Ensure your school improvement plan remains focused
It is in difficult financial times that our plans can begin to go astray. A review of your SIP would also be timely and this would be a matter for staff and governors. Of course your SIP is focused on improving pupil attainment, but how tight is that focus and are the links to the budget explicit? Do you provide value for money, in other words?
Build stronger links with your local cluster
For years the emphasis, albeit unspoken, has been on setting school against school. League tables have encouraged competition between schools. At the same time many local clusters have been evolving, usually comprising those schools that feed into a particular secondary school.
Now is the time to strengthen those links and to start exploring possibilities for greater cooperation. At this stage we are talking about things like shared professional development and procurement of services. In the next few years we may need to consider sharing SEN staff or caretakers. Some schools already are.

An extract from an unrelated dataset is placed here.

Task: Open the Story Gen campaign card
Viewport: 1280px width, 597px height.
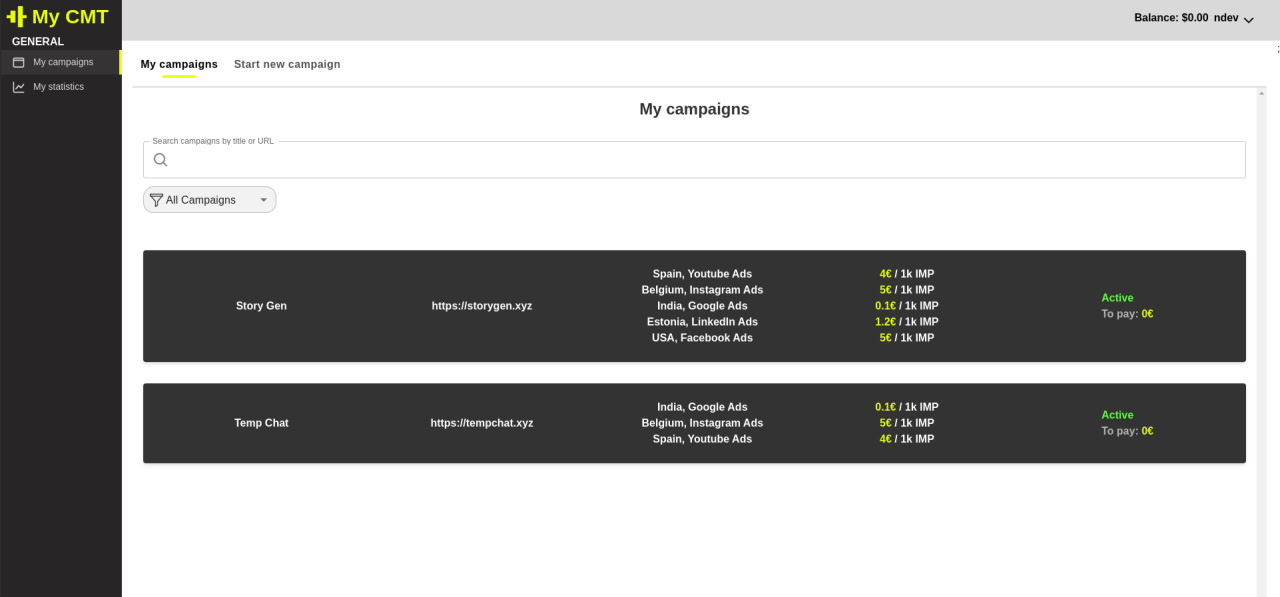Action: pos(694,305)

Talk to your local authority
Suffolk LA has arranged a meeting with all of its heads to share details of how the cuts are likely to affect their services. Give your LA a call and find out what they are planning. We’re all in this together, and while there may be some aspects of LA procedure that we can find exasperating, there are many services they provide that we really would find it difficult to replace. At the same time a realistic appraisal tells us that some services such as personnel and finance are likely to continue being outsourced. This is the time to start putting out feelers and finding out what is available.
Identify additional sources of income
In last month’s issue of Primary Headship we detailed how Tom Donohoe and his staff and community raised £180,000 in one year for an exciting creativity project. Take a leaf out of Tom’s book and redouble your efforts to raise additional funding.
Those of us who keep at least one eye on the workings of government could have predicted that the scaremongering of the last five months would give way to something a little less scary. That is the way of politicians.
The 19% average cut to departmental budgets was less severe than expected, and for schools there were no cuts at all. But with a 0.1% increase in schools spending over four years and cuts in many other areas affecting schools, this less scary reality effectively means four years of standing still and most likely regression in some areas. How schools organise for that individually and collectively over the coming months is now the key issue.